When he needed a place to stay for a week while he waited for his hostel to open, just before the beginning of our second academic year, I allowed him to stay in the extra room of the flat that I was then renting. It had been a week of utmost pandemonium, which we had spent playing pranks on each other and fighting over ice-cream, the television remote, the bathroom, and pretty much anything that could be legitimately fought about - much to my flatmate's despair. The memory of those days still makes me smile, because it was perhaps the first time when he had, uninhibitedly, allowed me more than just a fleeting look of who he truly was. A monkey, that is.
Then, when a semester later, he invited me to go to the Indian Students Society prom with him, after initially turning him down for some unfathomable reason, I agreed to be his date. Of course, his invitation had had to be only a few hours before the prom started, so those few hours had been spent in madly scrambling about for tickets. Once we had those tickets, miraculously, we only had half an hour to find something to wear and get dressed.
I asked him, as we were waiting for the bus to leave, softly, so our friends would not hear, why he had only invited me at the very last minute.

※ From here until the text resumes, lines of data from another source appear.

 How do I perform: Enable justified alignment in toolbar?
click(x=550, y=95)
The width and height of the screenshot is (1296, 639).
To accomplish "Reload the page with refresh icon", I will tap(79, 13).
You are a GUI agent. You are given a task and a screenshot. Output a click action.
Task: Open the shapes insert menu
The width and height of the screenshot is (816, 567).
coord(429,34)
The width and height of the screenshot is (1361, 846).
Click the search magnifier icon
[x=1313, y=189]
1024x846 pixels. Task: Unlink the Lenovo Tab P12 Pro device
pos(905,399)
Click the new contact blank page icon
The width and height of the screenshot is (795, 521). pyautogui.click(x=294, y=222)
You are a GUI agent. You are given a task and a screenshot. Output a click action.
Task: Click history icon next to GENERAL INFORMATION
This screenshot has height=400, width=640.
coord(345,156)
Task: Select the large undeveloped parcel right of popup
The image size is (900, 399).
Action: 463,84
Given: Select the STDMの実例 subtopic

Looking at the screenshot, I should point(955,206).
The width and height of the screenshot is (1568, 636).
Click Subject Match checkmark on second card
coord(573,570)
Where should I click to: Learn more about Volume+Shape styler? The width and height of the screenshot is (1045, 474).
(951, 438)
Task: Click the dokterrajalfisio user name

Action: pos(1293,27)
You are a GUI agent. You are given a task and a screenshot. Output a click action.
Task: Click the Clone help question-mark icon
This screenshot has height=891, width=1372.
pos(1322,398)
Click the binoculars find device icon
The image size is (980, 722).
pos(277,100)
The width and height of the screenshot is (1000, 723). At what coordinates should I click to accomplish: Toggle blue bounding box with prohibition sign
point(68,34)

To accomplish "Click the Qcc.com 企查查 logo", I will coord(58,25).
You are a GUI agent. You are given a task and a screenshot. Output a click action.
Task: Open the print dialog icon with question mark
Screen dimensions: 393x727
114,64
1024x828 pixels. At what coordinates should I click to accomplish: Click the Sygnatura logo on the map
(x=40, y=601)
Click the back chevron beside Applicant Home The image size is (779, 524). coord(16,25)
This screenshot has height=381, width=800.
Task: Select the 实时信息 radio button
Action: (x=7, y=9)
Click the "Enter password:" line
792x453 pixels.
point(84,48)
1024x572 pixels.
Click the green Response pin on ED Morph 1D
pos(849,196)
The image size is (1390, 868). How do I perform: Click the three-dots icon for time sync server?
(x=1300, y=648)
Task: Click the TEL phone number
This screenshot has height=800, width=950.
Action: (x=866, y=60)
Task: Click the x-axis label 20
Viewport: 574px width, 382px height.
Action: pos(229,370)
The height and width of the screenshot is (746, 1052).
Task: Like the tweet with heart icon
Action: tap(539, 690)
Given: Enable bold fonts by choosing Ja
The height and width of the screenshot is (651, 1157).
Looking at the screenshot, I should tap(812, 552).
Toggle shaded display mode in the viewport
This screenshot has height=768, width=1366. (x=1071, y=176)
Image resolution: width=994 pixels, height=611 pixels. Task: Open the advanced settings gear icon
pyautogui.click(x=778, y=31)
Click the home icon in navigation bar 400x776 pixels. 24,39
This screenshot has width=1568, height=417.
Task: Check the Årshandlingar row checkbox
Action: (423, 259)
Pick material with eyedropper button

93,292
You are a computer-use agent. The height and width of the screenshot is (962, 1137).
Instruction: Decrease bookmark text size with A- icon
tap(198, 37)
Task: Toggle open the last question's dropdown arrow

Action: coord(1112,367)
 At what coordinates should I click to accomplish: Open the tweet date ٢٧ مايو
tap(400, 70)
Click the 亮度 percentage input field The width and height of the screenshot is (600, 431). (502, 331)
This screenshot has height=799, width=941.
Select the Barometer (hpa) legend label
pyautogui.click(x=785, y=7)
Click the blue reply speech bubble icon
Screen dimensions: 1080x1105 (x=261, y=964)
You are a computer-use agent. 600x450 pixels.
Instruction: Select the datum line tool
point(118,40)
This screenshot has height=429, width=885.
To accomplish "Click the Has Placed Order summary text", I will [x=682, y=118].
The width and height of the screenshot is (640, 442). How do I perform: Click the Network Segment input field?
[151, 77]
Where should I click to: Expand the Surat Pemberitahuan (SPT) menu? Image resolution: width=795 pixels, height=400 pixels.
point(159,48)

"I'd been wanting to for some time, but I was scared you'd say no."
"And I actually did say no, hey?" I laughed.
"Yes," he chuckled, "But you see, the advantage of asking you when I did, was that you ended up feeling sorry for me because I wouldn't be able to find anybody else at the last minute. And you said yes."
"Smart boy! But if you'd asked me earlier, and I'd said no, you would have still been able to ask somebody else out. Ever thought of that?"
"If you had said no, I wouldn't have gone." That flicker of mirth had left his eyes.
"But you have other friends you could have asked, that would have been dateless then. Irene -"
"I really wanted to go with you."
I had found it hard that day not to feel like a princess, not to dream of new beginnings, this time, I liked to believe, in a somewhat less naive manner. But just a few months later, when I went back to university for my third year, he had already left for London, where his family had settled, and where he would now continue his studies. And he was never to come back again.
It had pained me, because his departure had come at a time when he had begun to open up, to subconsciously question the so-called need to hide behind hollow, unfelt platitudes. And I waited, unsure of what it was that I was waiting for.
It is only now that I understand, that I know.